Calculation of total, comprehensive energy costs for your a home or company is going to involve estimates.
The best way to do this is to err on the side of caution. If you’ve been operational for the past year, look at how much you spent in energy, and when. If you haven’t been operational a year, you’ll need to find ways of collecting this data.
Generally, if you’ve got a utility bill, you can get an idea of how much energy you’re using, but this may not necessarily tell you when you’re using it. There are options available that can help you determine at what times throughout the year you use the most energy. A yearly consideration is key here.
In a fiscal year, there are four quarters. A business will have a common baseline of energy usage, but depending on what that business’s core specialty is, there will be peaks at varying times in a given quarter. For companies that provide summer solutions, summer business spikes are to be expected. For those selling gift items, holiday spikes are to be expected.

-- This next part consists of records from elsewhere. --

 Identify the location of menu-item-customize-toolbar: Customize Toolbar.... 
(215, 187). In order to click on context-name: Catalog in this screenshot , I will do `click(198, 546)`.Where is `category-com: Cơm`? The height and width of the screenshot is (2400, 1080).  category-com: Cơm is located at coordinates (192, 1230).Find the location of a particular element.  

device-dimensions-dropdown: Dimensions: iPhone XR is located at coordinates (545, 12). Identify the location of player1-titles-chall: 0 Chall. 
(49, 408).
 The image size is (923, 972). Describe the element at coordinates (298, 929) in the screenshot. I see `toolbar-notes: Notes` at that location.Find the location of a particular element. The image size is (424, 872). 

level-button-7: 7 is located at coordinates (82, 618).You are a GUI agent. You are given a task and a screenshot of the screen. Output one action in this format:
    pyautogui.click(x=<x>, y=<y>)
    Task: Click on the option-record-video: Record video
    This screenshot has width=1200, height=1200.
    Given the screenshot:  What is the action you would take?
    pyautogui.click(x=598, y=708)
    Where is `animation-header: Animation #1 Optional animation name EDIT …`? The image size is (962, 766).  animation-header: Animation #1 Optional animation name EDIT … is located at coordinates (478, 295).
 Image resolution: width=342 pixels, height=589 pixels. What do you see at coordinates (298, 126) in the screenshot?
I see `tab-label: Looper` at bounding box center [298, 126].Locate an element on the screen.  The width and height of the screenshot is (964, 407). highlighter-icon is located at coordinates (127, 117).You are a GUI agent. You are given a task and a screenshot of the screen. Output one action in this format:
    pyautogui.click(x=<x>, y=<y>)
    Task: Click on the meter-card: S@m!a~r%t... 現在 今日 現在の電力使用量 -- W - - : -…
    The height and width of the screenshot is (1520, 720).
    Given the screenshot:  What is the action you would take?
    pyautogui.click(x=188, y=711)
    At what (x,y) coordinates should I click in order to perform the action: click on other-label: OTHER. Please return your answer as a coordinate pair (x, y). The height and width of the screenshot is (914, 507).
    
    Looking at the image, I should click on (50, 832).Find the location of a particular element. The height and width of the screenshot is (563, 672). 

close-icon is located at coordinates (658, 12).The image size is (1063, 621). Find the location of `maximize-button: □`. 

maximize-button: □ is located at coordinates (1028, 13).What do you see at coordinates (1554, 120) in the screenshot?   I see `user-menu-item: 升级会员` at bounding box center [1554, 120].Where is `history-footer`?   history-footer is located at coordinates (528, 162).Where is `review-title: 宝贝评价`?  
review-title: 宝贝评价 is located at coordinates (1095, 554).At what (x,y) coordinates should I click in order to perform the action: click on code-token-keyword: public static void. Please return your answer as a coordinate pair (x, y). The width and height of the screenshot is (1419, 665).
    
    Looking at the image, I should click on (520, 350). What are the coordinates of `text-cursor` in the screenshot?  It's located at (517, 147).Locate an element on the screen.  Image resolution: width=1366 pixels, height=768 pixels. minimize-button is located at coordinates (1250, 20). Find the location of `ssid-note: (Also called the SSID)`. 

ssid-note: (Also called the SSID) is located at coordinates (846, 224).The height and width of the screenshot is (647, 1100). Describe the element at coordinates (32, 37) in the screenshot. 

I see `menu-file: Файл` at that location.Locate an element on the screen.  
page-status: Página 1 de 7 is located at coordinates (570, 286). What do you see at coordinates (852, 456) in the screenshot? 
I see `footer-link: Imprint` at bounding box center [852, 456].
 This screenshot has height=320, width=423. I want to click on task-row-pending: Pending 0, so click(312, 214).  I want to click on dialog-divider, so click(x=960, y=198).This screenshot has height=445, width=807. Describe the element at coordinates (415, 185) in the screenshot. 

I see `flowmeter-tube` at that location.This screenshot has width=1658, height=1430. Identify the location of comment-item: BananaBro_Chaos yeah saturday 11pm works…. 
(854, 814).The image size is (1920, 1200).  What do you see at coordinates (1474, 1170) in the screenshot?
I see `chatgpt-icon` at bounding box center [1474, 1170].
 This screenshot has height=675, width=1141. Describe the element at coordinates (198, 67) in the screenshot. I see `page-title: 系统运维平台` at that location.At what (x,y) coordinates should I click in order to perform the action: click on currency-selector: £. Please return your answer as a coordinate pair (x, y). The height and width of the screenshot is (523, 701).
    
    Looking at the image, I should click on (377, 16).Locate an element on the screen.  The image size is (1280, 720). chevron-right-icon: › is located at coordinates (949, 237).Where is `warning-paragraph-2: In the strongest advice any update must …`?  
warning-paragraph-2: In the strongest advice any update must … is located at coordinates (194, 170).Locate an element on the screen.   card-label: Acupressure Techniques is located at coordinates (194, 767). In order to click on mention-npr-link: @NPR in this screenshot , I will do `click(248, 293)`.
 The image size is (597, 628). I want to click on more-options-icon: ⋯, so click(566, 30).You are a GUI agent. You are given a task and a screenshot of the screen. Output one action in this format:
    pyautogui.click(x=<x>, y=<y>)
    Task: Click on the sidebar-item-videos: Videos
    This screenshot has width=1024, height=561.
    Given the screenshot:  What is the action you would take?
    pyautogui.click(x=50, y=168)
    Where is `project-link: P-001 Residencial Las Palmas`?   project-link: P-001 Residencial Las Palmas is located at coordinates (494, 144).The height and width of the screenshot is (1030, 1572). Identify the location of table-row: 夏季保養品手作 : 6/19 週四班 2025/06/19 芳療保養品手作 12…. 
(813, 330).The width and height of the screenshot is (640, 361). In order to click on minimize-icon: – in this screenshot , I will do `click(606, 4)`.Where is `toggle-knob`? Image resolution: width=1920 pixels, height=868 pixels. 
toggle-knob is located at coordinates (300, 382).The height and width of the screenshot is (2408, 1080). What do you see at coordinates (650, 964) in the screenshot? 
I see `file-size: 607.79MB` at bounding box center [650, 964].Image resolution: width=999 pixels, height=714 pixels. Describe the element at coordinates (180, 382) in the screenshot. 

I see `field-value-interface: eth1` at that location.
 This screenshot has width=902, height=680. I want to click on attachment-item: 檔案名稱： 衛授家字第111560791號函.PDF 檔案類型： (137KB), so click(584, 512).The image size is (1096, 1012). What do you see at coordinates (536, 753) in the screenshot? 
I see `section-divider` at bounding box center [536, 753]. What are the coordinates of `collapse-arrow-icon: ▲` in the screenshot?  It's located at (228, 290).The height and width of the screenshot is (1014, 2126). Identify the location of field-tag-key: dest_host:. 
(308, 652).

Generally, you should see an increase in energy costs which coincides with increased business, or increased utility use. That is to say, the more business a company does, the more energy it will use. Get HVAC systems installed properly, because how systems are installed also affects energy use. But there’s something else to consider here, and that’s expansion.
Transitions With Time
Regardless of how accurate your energy measurements are, baselines are likely to change for personal and business use. You want to have an “average” number, and you want to plot expansion. Year over year, business and residential energy use are going to cost more.
For example, if you’ve got a young family, the children will grow older, they’ll use more devices, take longer showers, get on the internet more, and the list goes on. Also, energy rates in a given community can shift. This may predicate switching up energy plans for your home or business.
Through EnergyBot you can compare varying energy plans and make a switch when that makes the most sense. It may develop that your best option is to install your own energy options on your property.
The Solar Option
Have you considered solar energy? It’s about a dollar a watt to acquire when the dust settles, and once installed, it will last you about ten years. Here’s how that breaks down: a 100-Watt panel costs about $100. Hookup cables, batteries, and surge controllers will expand that cost to between $150 and $400, depending on what sort of equipment you buy.
A 3.5 kWh solar energy system will cover the majority of energy needs for smaller homes. That’s $3,500 in solar panels and around $1,500 in terms of setup equipment. That’s if you set everything up yourself, which is a matter of getting the right equipment, plugging it in, and mounting it. Installation costs about $10k for a 3.5 kWh option if you don’t do it yourself.
Such a solar energy system will offset residential and business energy bills quite nicely, increase property value, and may even net a tax break—through such tax breaks aren’t going to stay on the books perpetually. If you can cut a $110 energy bill in half every month, inside ten years you’ll save $6,600 in electricity alone. Eliminate it, and solar actually puts money in your pocket.
Additional Options, And Getting The Best Energy Solutions
There are wind energy options, water energy options, and massive tax breaks for massive solar energy installations. What it all boils down to is this: what are you spending now, and what options are out there? Consider projected costs over a decade, weigh pros and cons, and choose appropriately. Do this right, and you could turn losses into profit over time.